Histoire secrète du sire de Musashi
Par Hurluberlu le mardi 26 août 2008, 12:24 - livres (re)lus - Lien permanent
Retour à la littérature japonaise avec
un nouveau Tanizaki, Histoire secrète du sire de Musashi, l'un des
nombreux romans et nouvelles qui composent le premier volume de la Pléiade
consacré à l'auteur. Roman étrange car cette fois-ci Tanizaki ne relate pas une
histoire de son temps, mais imagine la vie secrète et tourmentée d'un guerrier
du trouble seizième siècle japonais, marqué par les guerres innombrables et
intestines que se livrent les seigneurs. Le récit se présente comme une
reconstitution d'historien des secrets d'une vie marquée par la perversion, à
partir de deux textes-sources fictifs qui auraient été composés par des membres
de l'entourage du seigneur de Musashi.
Une scène primitive est à l'origine du masochisme pervers du héros: celle où il vit dans sa première adolescence les femmes d'un château assiégé s'occuper des têtes coupées des guerriers ennemis tombés au champ de bataille. Le sourire de ces dames, l'attention maniaque qu'elles portent à ces vestiges humains , la laideur de certains crânes auxquels fut coupé le nez marque pour toujours l'esprit du futur grand guerrier, qui n'aura de cesse au cours de son ascension vers la gloire de reconstituer le plaisir qu'il eprouva cette nuit-là à admirer l'horreur malsaine de cet étrange rituel. Réussir à retrouver dans ses rapport avec les femmes la teneur d'un inquiétant sourire confronté à l'horreur d'une mort atroce devient le but des actions glorieuses du jeune Hôshimaru.

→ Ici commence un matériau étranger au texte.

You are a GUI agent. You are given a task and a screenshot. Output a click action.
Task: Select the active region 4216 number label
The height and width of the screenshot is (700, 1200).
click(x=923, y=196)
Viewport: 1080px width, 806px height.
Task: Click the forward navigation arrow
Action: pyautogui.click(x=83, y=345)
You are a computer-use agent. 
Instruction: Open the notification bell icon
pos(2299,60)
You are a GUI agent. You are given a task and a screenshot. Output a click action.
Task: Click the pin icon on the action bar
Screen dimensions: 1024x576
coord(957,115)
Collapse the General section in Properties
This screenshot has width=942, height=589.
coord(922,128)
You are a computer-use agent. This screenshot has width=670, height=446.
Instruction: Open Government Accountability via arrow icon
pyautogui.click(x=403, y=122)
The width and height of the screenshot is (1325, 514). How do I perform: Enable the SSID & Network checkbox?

Il y a donc dans ce roman une démythification complète de l'héroïsme guerrier, réduit à n'être que la marionnette de pulsions douteuses enfouies dans une psyché quelque peu torturée. On retrouve bien sûr le sadisme tanizakien des rapports entre homme et femme qui fut le sujet d'Un amour insensé, de La clef ou du Journal d'un vieux fou. On prend plaisir à la description subtile des affres de ce jeune guerrier, lequel réussit à combiner fine stratégie offensive et satisfaction de ses désirs pervers. Pour autant, la force du roman est de s'arrêter là où commence vraiment la gloire du héros (après sa première bataille gagnée) comme pour indiquer que le vrai sujet n'est pas tant l'ascension du guerrier que l'origine et le développement de ses coupables passions au sein d'un monde où le succès ne s'acquiert que par les armes. D'une certaine façon, le roman n'est que la répétition permanente de la scène primitive, sans cesse rejouée de différentes manières par le héros, qui cherche à retrouver ainsi la force du plaisir masochiste qu'il éprouva, première joie de nature sexuelle. Le système complexe de la narration, fictive reconstitution historique du parcours d'un imaginaire grand guerrier, augmente le plaisir de la lecture par le jeu qu'il crée avec le lecteur, possé à prendre pour réelles les romanesques tribulations intérieures du futur seigneur.
NB: Le livre est disponible dans la collection "Du monde entier" de Gallimard. À quand une sortie en poche?